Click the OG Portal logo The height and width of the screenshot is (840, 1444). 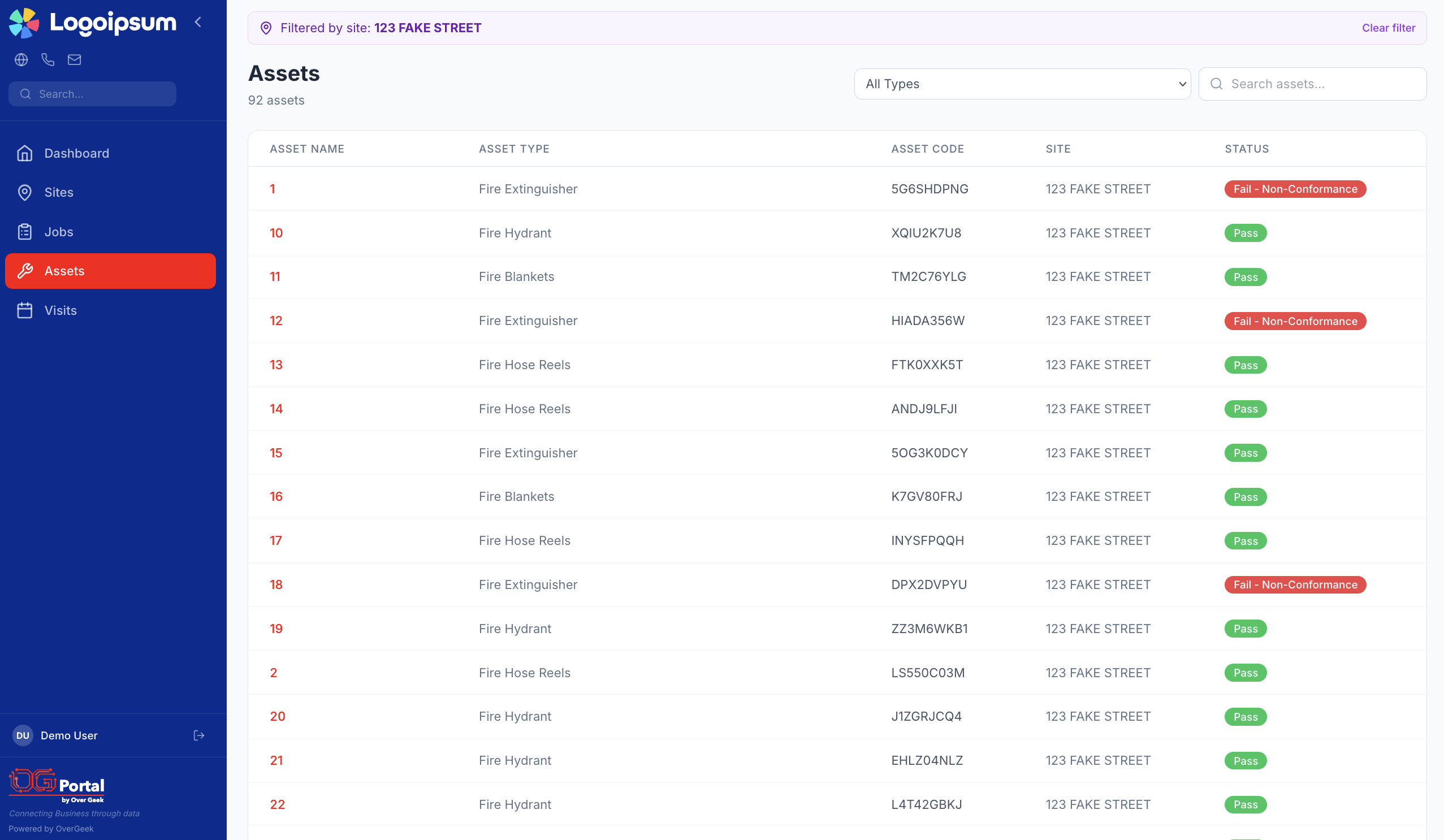pos(57,786)
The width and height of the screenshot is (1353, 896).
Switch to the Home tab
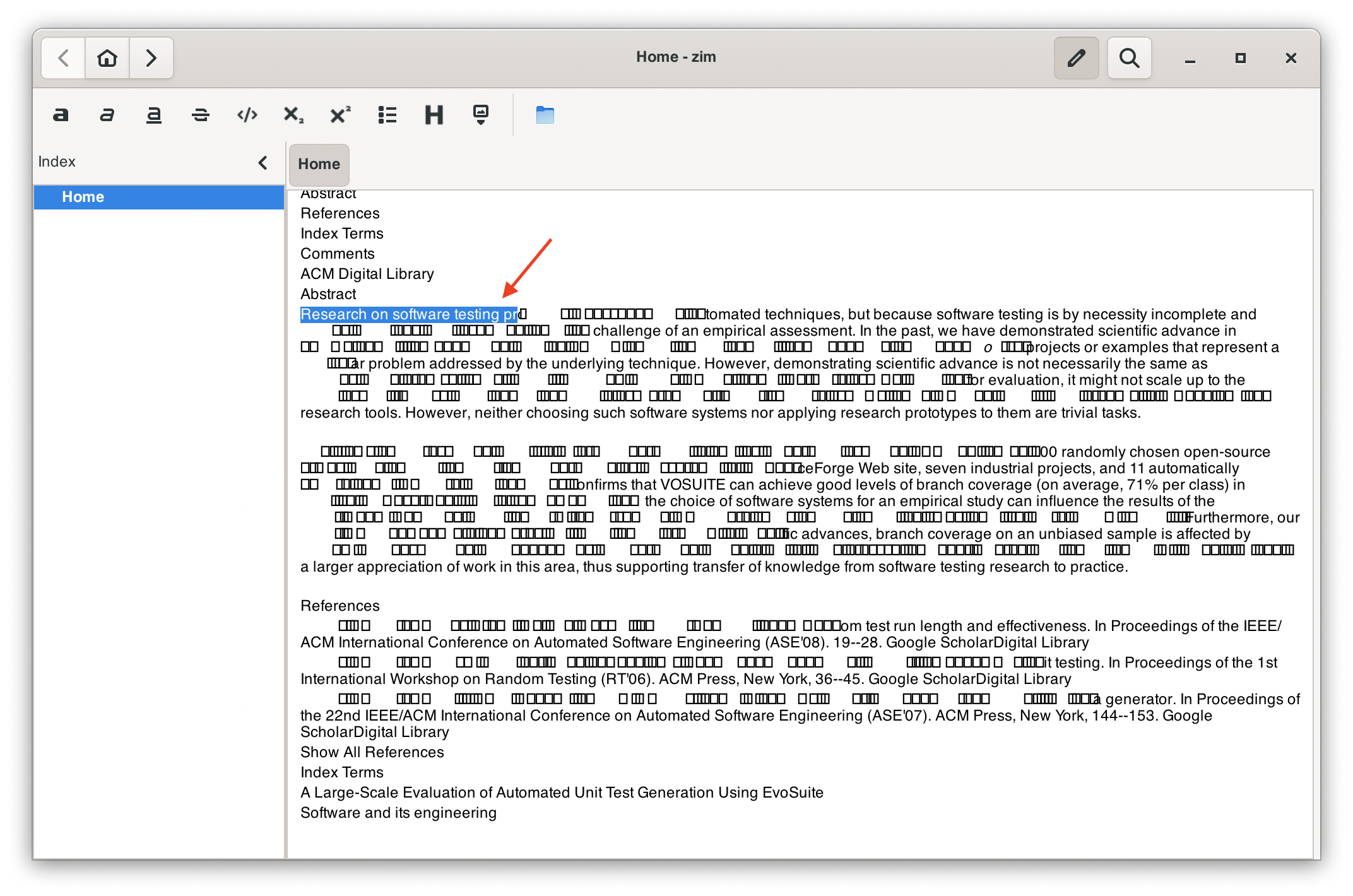click(x=319, y=164)
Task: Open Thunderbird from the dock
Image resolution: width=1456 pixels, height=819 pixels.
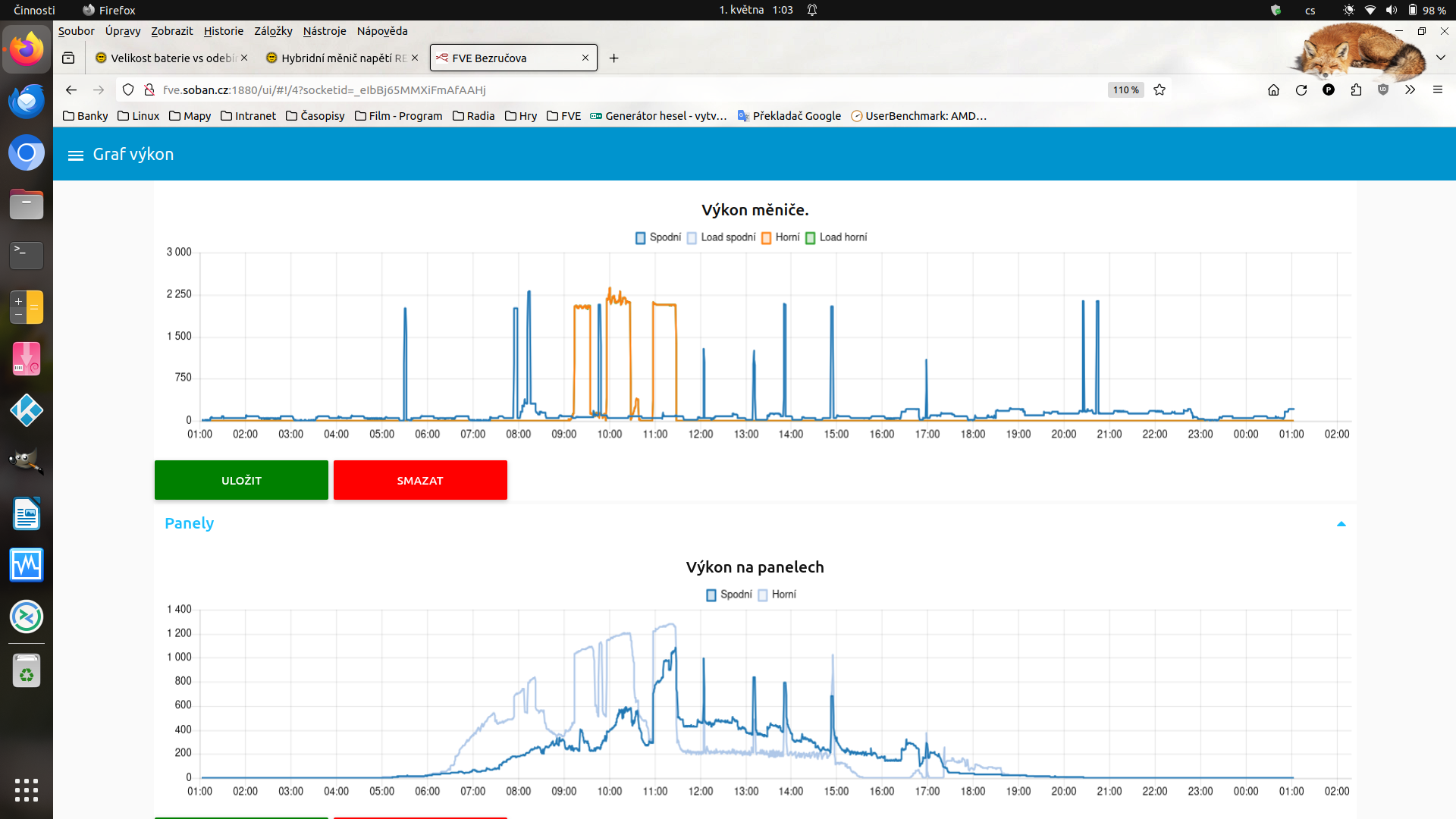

__YOUR GOAL__: Excluding the pictures, retype the line containing "Task: Open Thunderbird from the dock" and all lines after it down to the end of the data above.

__OUTPUT__:
Task: Open Thunderbird from the dock
Image resolution: width=1456 pixels, height=819 pixels.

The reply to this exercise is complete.